• [SELECTED PASSAGE]
☆ ☆ ☆ ☆ ☆

Heterogeneous cluster sizes that bias the aggregation (estimator efficiency). Equal-weighted cluster means treat a 50-user workspace the same as a 5,000-user workspace, which is a poor efficiency trade when the variance of a workspace's mean depends on the number of users in it. The fix is weighted least squares by workspace size, or a mixed-effects model with workspace random intercepts. This is an efficiency concern with no bearing on identification, and that distinction matters: the point estimate stays consistent under either weighting choice.

Post-hoc cluster construction (violates exchangeability). Building cluster assignments after observing outcomes is the cleanest way to turn a valid design into p-hacking. You've got to define and commit your clusters before the randomization, ideally in a pre-registered analysis plan. Any post-hoc adjustment to cluster boundaries (dropping a workspace with extreme outcomes, merging small workspaces into a composite, redefining spillover exposure after inspecting the data) reintroduces selection bias that no standard-error correction can fix.

Two additional threats deserve attention in real deployments.

Cluster-level SUTVA fails under partial feature adoption. The cluster-level SUTVA assumption requires that a workspace's treatment is a single, well-defined package. That breaks down when a feature rolls out at different adoption rates within a single workspace, or when multiple feature versions coexist (advanced for power users, basic for casual users). In that case, the cluster-level "treatment" conflates multiple effects, and the estimand is no longer interpretable.

☆ ☆ ☆ ☆ ☆

• [DATA]
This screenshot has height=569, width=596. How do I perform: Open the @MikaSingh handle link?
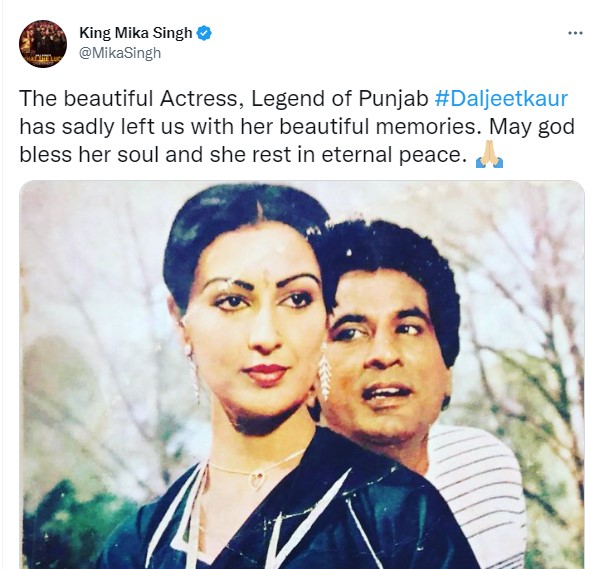click(x=120, y=53)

☆ ☆ ☆ ☆ ☆

• [TASK LIST]
a. In the passage on cluster design threats, list the adjustments to cluster boundaries that are given as examples of post-hoc changes.
b. Answer the following questions using the passage on cluster design threats:
(i) Which two fixes are proposed for heterogeneous cluster sizes?
(ii) When must clusters be defined and committed?
(iii) Which example is offered of multiple feature versions coexisting?
c. Render into Spanish this sentence from the passage on cluster design threats: "The cluster-level SUTVA assumption requires that a workspace's treatment is a single, well-defined package."

• [SOLUTIONS TO THE EXERCISE]
a.
- Dropping a workspace with extreme outcomes
- Merging small workspaces into a composite
- Redefining spillover exposure after inspecting the data

b.
(i) Weighted least squares by workspace size, or a mixed-effects model with workspace random intercepts.
(ii) Before the randomization, ideally in a pre-registered analysis plan.
(iii) Advanced for power users, basic for casual users.

c. El supuesto SUTVA a nivel de clúster exige que el tratamiento de un espacio de trabajo sea un paquete único y bien definido.